Expanded access to ART in Malawi [12] meant that more patients had received ART before recruitment to the current cohort than in our previous study of fluconazole 800mg/day [8]. This raises the possibility that Immune Reconstitution Inflammatory Syndrome (IRIS) masked a benefit from the higher dose of fluconazole, however in the current study, there was slightly higher survival in patients on ART and in a combined analysis of both studies the effect of prior ART was non-significant. Secondly IRIS is unlikely as these patients were culture positive with CD4 counts <50 cells/uL at presentation. Overall, these data do not support a negative confounding effect from IRIS.

Despite improved ART provision, there remains a large population with advanced HIV in Blantyre, and there is an urgent need to protect them from cryptococcal meningitis. General strategies include earlier HIV diagnosis and treatment. A specific approach with increasing evidence of cost-effectiveness is CrAg screening and treatment of asymptomatic antigenaemia in the ART clinic [13,14,15].

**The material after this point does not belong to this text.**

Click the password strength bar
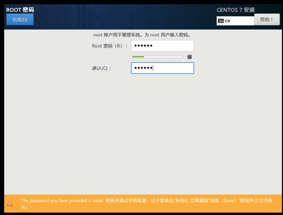The height and width of the screenshot is (215, 283). pyautogui.click(x=157, y=57)
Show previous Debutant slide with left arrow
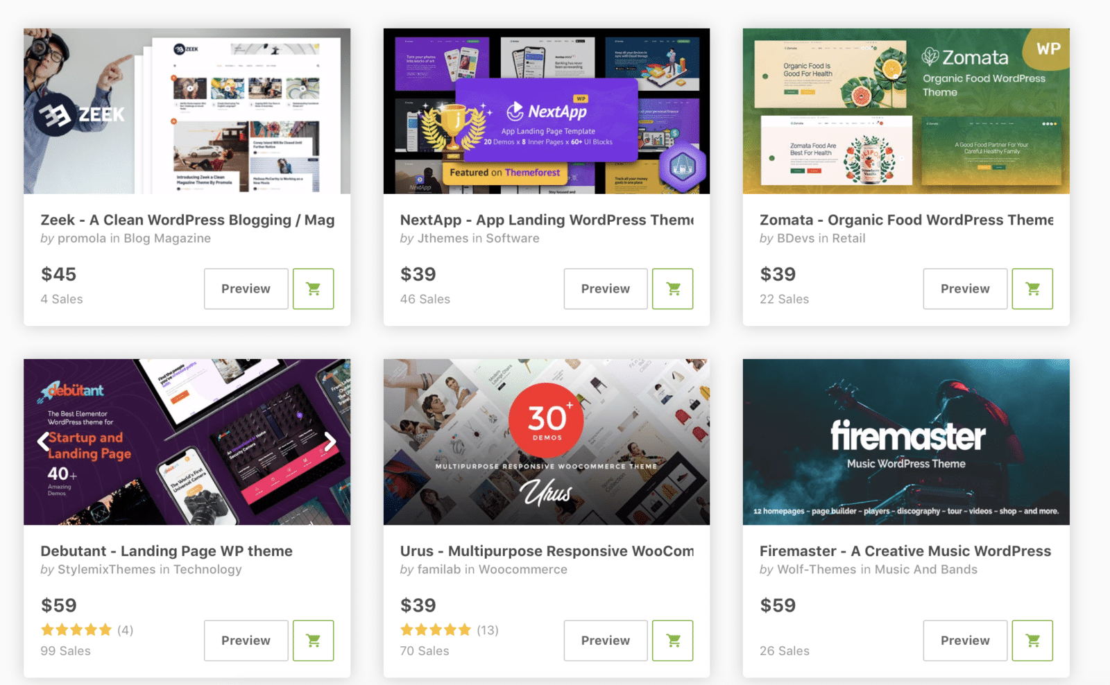 pos(44,441)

Several studies have reported that serial LPs to lower ICP during treatment of cryptococcal meningitis may improve outcomes [16], [17]. Although Malawian national guidelines suggest performing daily LPs during early therapy [9], there is neither adequate staffing nor the equipment for this to be possible. Without CSF manometers we could only repeat LPs on patients with symptoms of raised ICP. There was weak evidence of improved survival in this group. Importantly the individuals selected for additional procedures had the worst initial symptoms; these data support the importance of therapeutic CSF drainage. The benefit of serial LPs may be even greater if they are routinely guided by CSF pressure measurement.

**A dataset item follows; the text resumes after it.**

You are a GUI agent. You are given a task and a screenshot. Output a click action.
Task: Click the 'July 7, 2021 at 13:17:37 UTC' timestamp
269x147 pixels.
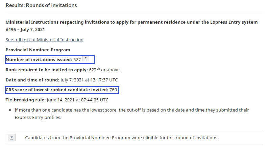click(89, 80)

The current and previous study recruited patients with similar characteristics in the same setting, however they have limitations; the studies were undertaken sequentially, not as part of a combined randomised controlled trial. Furthermore, there was some loss to follow up and it was different to monitor adherence to therapy. Serial CD4-counts and HIV-viral loads were unavailable preventing a formal diagnosis of IRIS. Nevertheless, the studies provide important information on the treatment of cryptococcal meningitis from an authentic high-burden setting.

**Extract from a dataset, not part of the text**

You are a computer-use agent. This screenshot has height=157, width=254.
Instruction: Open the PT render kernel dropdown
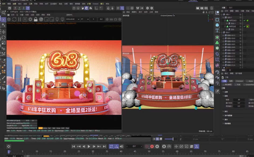click(85, 19)
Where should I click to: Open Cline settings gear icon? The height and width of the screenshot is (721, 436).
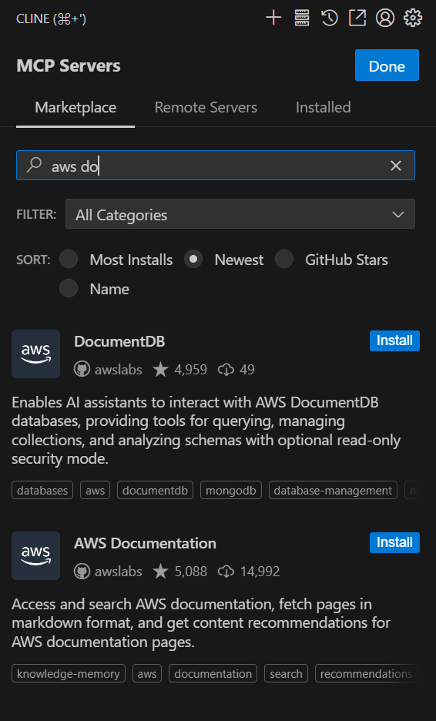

Oral fluconazole is currently the only routinely available therapy in much of SSA, but mortality rates are unacceptably high. An increase in the recommended induction dose from 800mg to 1200mg daily has had no impact on clinical outcomes in Malawi. There are on-going studies with even higher doses of fluconazole, (ACTG study: http://clinicaltrials.gov/show/NCT00885703) and of novel therapeutic strategies (“Advancing cryptococcal meningitis treatment in Africa” [ACTA] ISRCTN: 45035509). Whilst the outcome of these studies is awaited, there remains an urgent need for expanded access to amphotericin B and flucytosine across SSA.